### WORK TASK
Find every line below with the word "gear" in it, and copy each one.

[Start of Attachment]

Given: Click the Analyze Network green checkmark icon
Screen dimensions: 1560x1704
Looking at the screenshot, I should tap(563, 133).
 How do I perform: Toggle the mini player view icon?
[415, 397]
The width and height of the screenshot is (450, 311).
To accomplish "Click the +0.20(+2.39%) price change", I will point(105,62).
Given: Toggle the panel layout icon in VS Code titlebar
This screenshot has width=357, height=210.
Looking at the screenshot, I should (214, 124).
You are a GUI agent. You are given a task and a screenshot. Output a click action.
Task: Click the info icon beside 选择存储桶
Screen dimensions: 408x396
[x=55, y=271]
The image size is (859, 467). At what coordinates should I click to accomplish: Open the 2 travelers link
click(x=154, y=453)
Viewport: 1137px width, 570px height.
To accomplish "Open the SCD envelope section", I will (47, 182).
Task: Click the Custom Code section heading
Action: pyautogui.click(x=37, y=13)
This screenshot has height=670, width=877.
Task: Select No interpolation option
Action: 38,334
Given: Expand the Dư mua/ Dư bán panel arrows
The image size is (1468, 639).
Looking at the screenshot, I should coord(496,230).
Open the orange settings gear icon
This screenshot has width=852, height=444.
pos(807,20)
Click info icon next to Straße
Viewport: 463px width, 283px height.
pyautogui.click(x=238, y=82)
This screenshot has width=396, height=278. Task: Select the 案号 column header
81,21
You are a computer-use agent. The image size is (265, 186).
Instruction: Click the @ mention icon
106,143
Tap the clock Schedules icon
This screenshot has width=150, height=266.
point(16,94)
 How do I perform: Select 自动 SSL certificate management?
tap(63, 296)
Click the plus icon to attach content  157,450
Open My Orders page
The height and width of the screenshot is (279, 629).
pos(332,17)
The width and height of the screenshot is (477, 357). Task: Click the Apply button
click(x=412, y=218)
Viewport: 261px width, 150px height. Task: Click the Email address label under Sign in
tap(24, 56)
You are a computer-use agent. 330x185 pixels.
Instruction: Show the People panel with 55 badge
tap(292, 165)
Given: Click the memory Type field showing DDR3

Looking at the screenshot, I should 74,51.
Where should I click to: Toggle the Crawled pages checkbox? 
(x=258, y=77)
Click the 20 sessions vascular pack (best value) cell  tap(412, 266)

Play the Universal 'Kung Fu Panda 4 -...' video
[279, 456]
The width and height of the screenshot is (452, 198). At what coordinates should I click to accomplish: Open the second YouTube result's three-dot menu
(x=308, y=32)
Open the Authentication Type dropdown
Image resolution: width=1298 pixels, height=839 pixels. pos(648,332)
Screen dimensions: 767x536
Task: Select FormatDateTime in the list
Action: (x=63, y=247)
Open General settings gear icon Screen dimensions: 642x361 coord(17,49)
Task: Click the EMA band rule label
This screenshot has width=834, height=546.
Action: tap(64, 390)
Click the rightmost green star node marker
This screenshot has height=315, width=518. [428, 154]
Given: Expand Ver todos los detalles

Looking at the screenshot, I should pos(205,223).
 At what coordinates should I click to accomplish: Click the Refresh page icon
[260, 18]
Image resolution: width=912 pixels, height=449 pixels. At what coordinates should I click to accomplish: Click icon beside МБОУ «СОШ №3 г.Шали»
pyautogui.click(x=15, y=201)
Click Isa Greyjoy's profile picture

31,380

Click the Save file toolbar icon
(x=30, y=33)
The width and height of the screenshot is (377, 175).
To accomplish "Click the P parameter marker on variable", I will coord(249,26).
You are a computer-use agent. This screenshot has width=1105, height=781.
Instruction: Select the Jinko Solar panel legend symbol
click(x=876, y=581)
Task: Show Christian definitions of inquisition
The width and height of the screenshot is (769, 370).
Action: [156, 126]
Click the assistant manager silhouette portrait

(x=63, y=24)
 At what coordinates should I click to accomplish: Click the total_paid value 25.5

[End of Attachment]

### SOLUTION TO THIS TASK
Open the orange settings gear icon
Open General settings gear icon Screen dimensions: 642x361 coord(17,49)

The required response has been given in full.